O balanço dos dois anos de atuação do Comitê de Cultura da Bahia foi apresentado no dia 16 de abril, na sede da Associação Afoxé Filhos de Gandhy, em Salvador, com a presença de toda a equipe do comitê e das organizações da sociedade civil (OSCs) que compõem a iniciativa.

Integrante do Programa Nacional dos Comitês de Cultura (PNCC), política pública do Ministério da Cultura (MinC), o comitê tem como objetivo fortalecer o acesso aos direitos culturais, ampliar a participação social e apoiar agentes culturais em todo o estado.

De abril de 2024 a abril de 2026, foram realizadas 248 ações, incluindo 76 atividades formativas, 76 mobilizações e 27 assembleias, além de nove iniciativas online. As ações alcançaram diretamente mais de 10,6 mil pessoas, distribuídas entre atividades de formação, mobilização, encontros e conteúdos digitais.

O impacto territorial abrangeu 28 municípios, distribuídos nos 27 territórios de identidade da Bahia, com cerca de 49,7 mil quilômetros percorridos para a realização de atividades presenciais em diferentes regiões do estado, do litoral ao semiárido.

Entre os conteúdos trabalhados, destacam-se formações em direitos culturais, políticas públicas e elaboração de projetos, além de atividades ligadas às linguagens artísticas, como teatro, dança afro, audiovisual, grafite, slam, samba e capoeira.

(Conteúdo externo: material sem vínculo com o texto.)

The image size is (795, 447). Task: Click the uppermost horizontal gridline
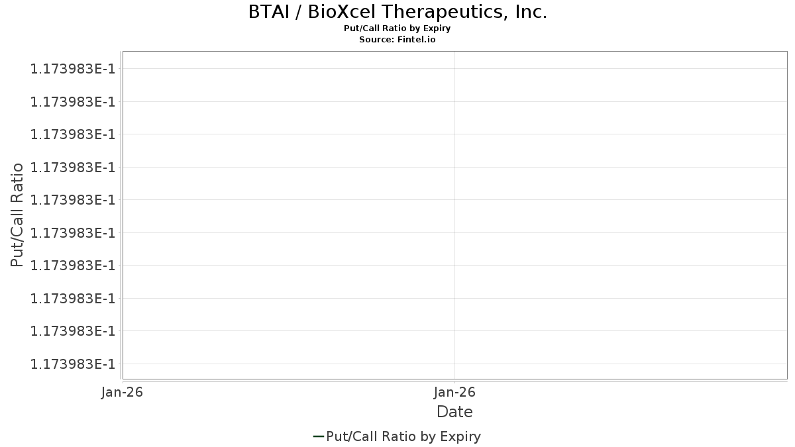454,69
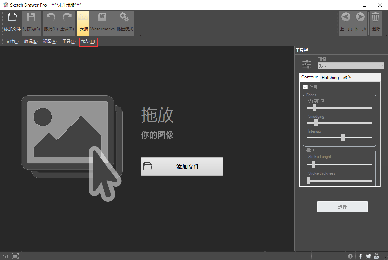Uncheck the 使用 checkbox
388x260 pixels.
(305, 87)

Também foram promovidas oficinas voltadas à escrita de projetos, acesso a editais e prestação de contas, contribuindo para a qualificação de agentes culturais e gestores. 

Na área de comunicação, o comitê consolidou presença digital com mais de 12 mil seguidores nas redes sociais, produção de 76 vídeos, 14 episódios de podcast com 23 convidados e a publicação de 146 conteúdos em blogs, sites e veículos de imprensa da Bahia.

O trabalho foi realizado em articulação com 32 parceiros, entre festivais e feiras literárias, instituições educacionais, órgãos públicos, secretarias de cultura e programas socioculturais, reforçando o caráter colaborativo da política.

Na Bahia, o Comitê de Cultura é liderado pela Associação Afoxé Filhos de Gandhy, com execução compartilhada entre organizações como o Grupo de Ambientalistas Nascentes (GANA), a Associação Mulheres Quilombolas em Ação Dandara dos Palmares e a Associação Arte e Cultura, atuando de forma descentralizada nos territórios.

Além das ações presenciais, o comitê também ofereceu atendimento técnico individualizado, por meio de plataformas digitais, para orientação sobre editais, elaboração de projetos, adesão a políticas como a PNAB e prestação de contas, atendendo gestores públicos e agentes culturais.

O balanço evidencia a consolidação do Comitê de Cultura da Bahia como um instrumento de articulação entre poder público e sociedade civil, ampliando o acesso às políticas culturais e fortalecendo a cultura como direito em todo o estado.